(Data from a pointing dataset)
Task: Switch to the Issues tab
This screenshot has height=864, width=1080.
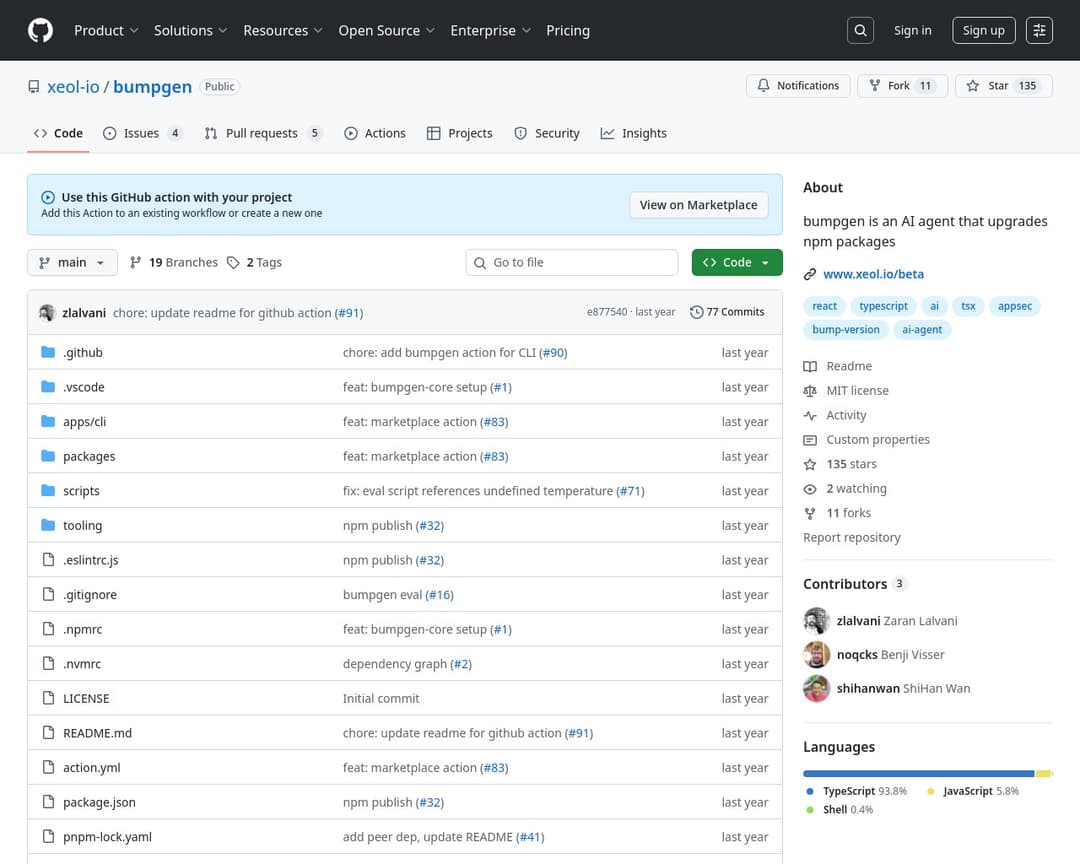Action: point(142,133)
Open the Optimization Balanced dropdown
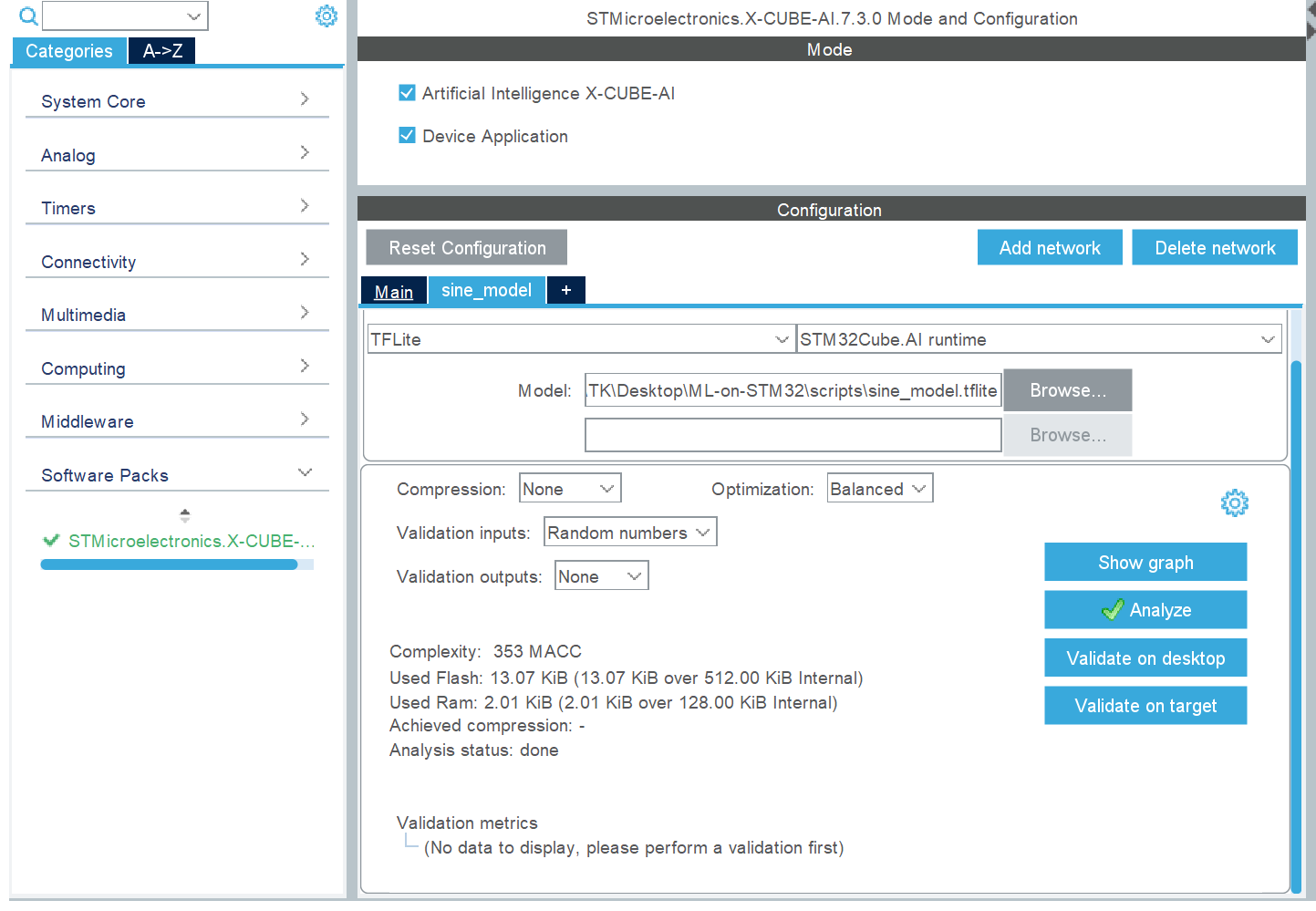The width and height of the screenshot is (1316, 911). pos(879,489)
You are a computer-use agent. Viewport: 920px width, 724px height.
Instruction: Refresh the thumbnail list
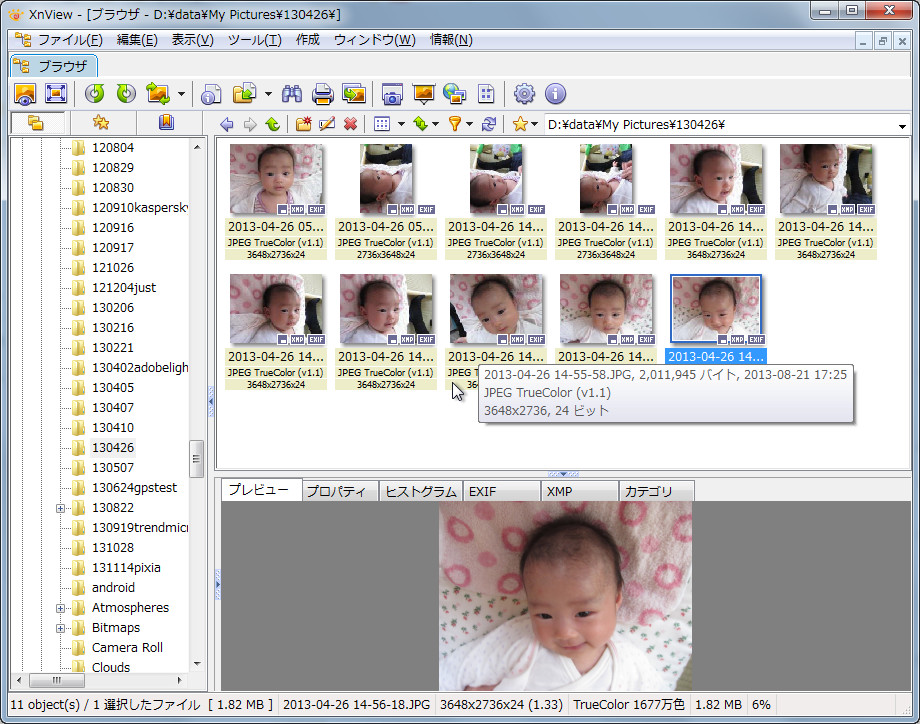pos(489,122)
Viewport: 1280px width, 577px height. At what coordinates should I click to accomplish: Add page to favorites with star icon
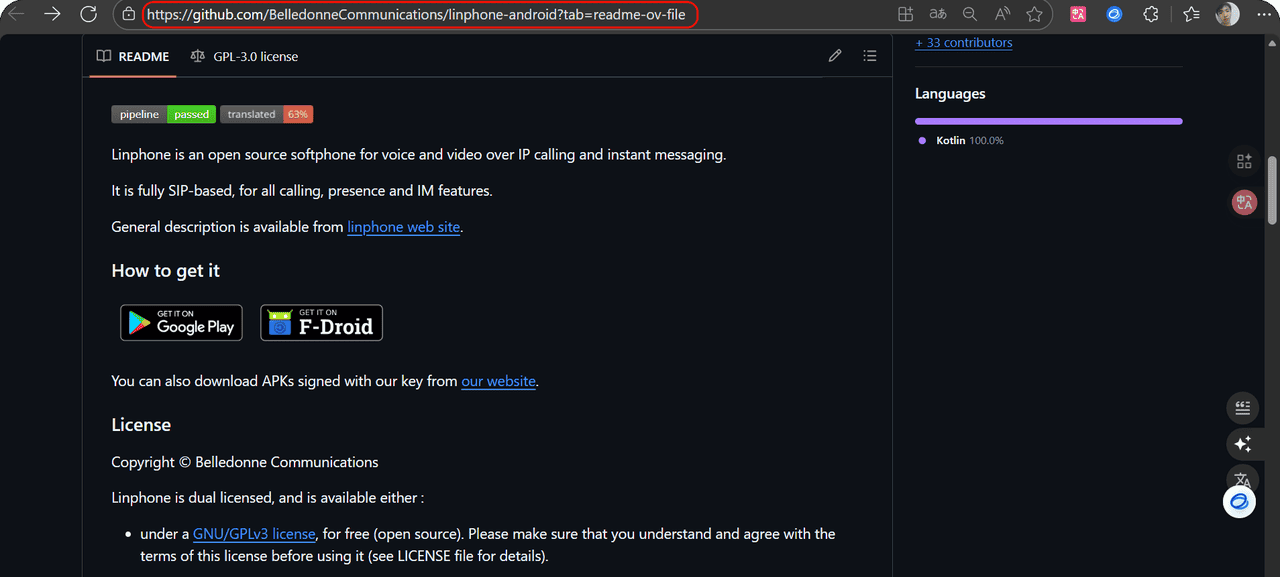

= Description of the task =
Lay out every line of the data above as a JSON list of strings, with one string per line and any blank lines omitted. Leave the pictures out of the answer.

= Exercise response =
[
  "Task: Switch to the Issues tab",
  "This screenshot has height=864, width=1080.",
  "Action: point(142,133)",
  "Open the Optimization Balanced dropdown",
  "The width and height of the screenshot is (1316, 911). pos(879,489)",
  "You are a computer-use agent. Viewport: 920px width, 724px height.",
  "Instruction: Refresh the thumbnail list",
  "pos(489,122)",
  "Viewport: 1280px width, 577px height. At what coordinates should I click to accomplish: Add page to favorites with star icon"
]